*** RECORDED INFORMATION Section Begins ***

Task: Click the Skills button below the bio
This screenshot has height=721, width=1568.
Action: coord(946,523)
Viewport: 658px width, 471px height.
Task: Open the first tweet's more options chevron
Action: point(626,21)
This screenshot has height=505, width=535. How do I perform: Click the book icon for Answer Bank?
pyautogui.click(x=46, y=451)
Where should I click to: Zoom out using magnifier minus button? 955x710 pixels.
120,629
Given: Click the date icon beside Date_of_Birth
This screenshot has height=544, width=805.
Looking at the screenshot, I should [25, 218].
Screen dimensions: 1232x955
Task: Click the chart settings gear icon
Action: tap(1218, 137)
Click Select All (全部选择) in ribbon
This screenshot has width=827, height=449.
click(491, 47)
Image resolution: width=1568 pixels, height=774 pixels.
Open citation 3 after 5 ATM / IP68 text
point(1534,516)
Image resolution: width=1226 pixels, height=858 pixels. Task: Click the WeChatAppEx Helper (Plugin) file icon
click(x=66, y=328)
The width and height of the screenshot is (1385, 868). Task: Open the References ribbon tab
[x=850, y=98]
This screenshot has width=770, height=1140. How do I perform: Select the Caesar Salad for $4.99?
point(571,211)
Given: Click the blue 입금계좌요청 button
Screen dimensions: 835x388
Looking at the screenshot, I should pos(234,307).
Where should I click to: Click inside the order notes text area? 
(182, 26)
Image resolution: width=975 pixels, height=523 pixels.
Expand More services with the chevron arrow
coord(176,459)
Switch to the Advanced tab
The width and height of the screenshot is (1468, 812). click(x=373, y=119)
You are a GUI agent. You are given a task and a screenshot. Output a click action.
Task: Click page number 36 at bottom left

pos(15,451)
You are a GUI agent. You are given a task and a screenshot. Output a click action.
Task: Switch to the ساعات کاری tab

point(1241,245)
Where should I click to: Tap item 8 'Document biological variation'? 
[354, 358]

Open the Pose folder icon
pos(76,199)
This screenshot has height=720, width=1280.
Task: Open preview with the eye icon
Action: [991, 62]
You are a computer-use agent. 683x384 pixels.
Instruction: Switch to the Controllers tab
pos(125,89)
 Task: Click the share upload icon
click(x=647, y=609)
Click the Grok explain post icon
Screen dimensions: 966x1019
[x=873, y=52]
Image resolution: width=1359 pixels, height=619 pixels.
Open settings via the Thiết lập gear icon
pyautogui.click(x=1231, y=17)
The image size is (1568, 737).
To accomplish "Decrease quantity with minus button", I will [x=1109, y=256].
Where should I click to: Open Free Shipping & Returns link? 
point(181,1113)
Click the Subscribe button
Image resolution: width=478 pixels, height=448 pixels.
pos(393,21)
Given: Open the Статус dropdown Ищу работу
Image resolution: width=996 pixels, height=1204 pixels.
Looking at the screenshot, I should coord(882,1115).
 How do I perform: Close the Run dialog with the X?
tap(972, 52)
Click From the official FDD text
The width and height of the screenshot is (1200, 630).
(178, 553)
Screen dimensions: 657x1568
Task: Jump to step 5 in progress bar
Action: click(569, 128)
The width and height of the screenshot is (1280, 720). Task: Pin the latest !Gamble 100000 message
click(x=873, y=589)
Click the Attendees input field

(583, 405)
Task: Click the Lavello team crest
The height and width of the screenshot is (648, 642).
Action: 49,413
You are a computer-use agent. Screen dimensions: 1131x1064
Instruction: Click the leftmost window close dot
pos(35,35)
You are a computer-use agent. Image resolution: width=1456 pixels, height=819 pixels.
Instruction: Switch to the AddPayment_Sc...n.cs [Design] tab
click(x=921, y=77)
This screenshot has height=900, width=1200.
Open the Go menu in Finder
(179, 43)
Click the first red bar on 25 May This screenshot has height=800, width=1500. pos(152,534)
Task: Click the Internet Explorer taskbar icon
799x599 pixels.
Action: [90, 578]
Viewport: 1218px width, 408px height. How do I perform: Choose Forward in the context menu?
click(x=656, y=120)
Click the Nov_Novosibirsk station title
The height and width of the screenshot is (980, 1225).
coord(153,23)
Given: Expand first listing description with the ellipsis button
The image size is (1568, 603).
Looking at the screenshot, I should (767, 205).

*** RECORDED INFORMATION Section Ends ***

PROBLEM ->
The entries listed above are to be output exactly. Leave none out.

RESULT BELOW ->
Task: Click the Skills button below the bio
This screenshot has height=721, width=1568.
Action: coord(946,523)
Viewport: 658px width, 471px height.
Task: Open the first tweet's more options chevron
Action: point(626,21)
This screenshot has height=505, width=535. How do I perform: Click the book icon for Answer Bank?
pyautogui.click(x=46, y=451)
Where should I click to: Zoom out using magnifier minus button? 955x710 pixels.
120,629
Given: Click the date icon beside Date_of_Birth
This screenshot has height=544, width=805.
Looking at the screenshot, I should [25, 218].
Screen dimensions: 1232x955
Task: Click the chart settings gear icon
Action: tap(1218, 137)
Click Select All (全部选择) in ribbon
This screenshot has width=827, height=449.
click(491, 47)
Image resolution: width=1568 pixels, height=774 pixels.
Open citation 3 after 5 ATM / IP68 text
point(1534,516)
Image resolution: width=1226 pixels, height=858 pixels. Task: Click the WeChatAppEx Helper (Plugin) file icon
click(x=66, y=328)
The width and height of the screenshot is (1385, 868). Task: Open the References ribbon tab
[x=850, y=98]
This screenshot has width=770, height=1140. How do I perform: Select the Caesar Salad for $4.99?
point(571,211)
Given: Click the blue 입금계좌요청 button
Screen dimensions: 835x388
Looking at the screenshot, I should pos(234,307).
Where should I click to: Click inside the order notes text area? 
(182, 26)
Image resolution: width=975 pixels, height=523 pixels.
Expand More services with the chevron arrow
coord(176,459)
Switch to the Advanced tab
The width and height of the screenshot is (1468, 812). click(x=373, y=119)
You are a GUI agent. You are given a task and a screenshot. Output a click action.
Task: Click page number 36 at bottom left

pos(15,451)
You are a GUI agent. You are given a task and a screenshot. Output a click action.
Task: Switch to the ساعات کاری tab

point(1241,245)
Where should I click to: Tap item 8 'Document biological variation'? 
[354, 358]

Open the Pose folder icon
pos(76,199)
This screenshot has height=720, width=1280.
Task: Open preview with the eye icon
Action: [991, 62]
You are a computer-use agent. 683x384 pixels.
Instruction: Switch to the Controllers tab
pos(125,89)
 Task: Click the share upload icon
click(x=647, y=609)
Click the Grok explain post icon
Screen dimensions: 966x1019
[x=873, y=52]
Image resolution: width=1359 pixels, height=619 pixels.
Open settings via the Thiết lập gear icon
pyautogui.click(x=1231, y=17)
The image size is (1568, 737).
To accomplish "Decrease quantity with minus button", I will [x=1109, y=256].
Where should I click to: Open Free Shipping & Returns link? 
point(181,1113)
Click the Subscribe button
Image resolution: width=478 pixels, height=448 pixels.
pos(393,21)
Given: Open the Статус dropdown Ищу работу
Image resolution: width=996 pixels, height=1204 pixels.
Looking at the screenshot, I should coord(882,1115).
 How do I perform: Close the Run dialog with the X?
tap(972, 52)
Click From the official FDD text
The width and height of the screenshot is (1200, 630).
(178, 553)
Screen dimensions: 657x1568
Task: Jump to step 5 in progress bar
Action: click(569, 128)
The width and height of the screenshot is (1280, 720). Task: Pin the latest !Gamble 100000 message
click(x=873, y=589)
Click the Attendees input field

(583, 405)
Task: Click the Lavello team crest
The height and width of the screenshot is (648, 642).
Action: 49,413
You are a computer-use agent. Screen dimensions: 1131x1064
Instruction: Click the leftmost window close dot
pos(35,35)
You are a computer-use agent. Image resolution: width=1456 pixels, height=819 pixels.
Instruction: Switch to the AddPayment_Sc...n.cs [Design] tab
click(x=921, y=77)
This screenshot has height=900, width=1200.
Open the Go menu in Finder
(179, 43)
Click the first red bar on 25 May This screenshot has height=800, width=1500. pos(152,534)
Task: Click the Internet Explorer taskbar icon
799x599 pixels.
Action: [90, 578]
Viewport: 1218px width, 408px height. How do I perform: Choose Forward in the context menu?
click(x=656, y=120)
Click the Nov_Novosibirsk station title
The height and width of the screenshot is (980, 1225).
coord(153,23)
Given: Expand first listing description with the ellipsis button
The image size is (1568, 603).
Looking at the screenshot, I should (767, 205).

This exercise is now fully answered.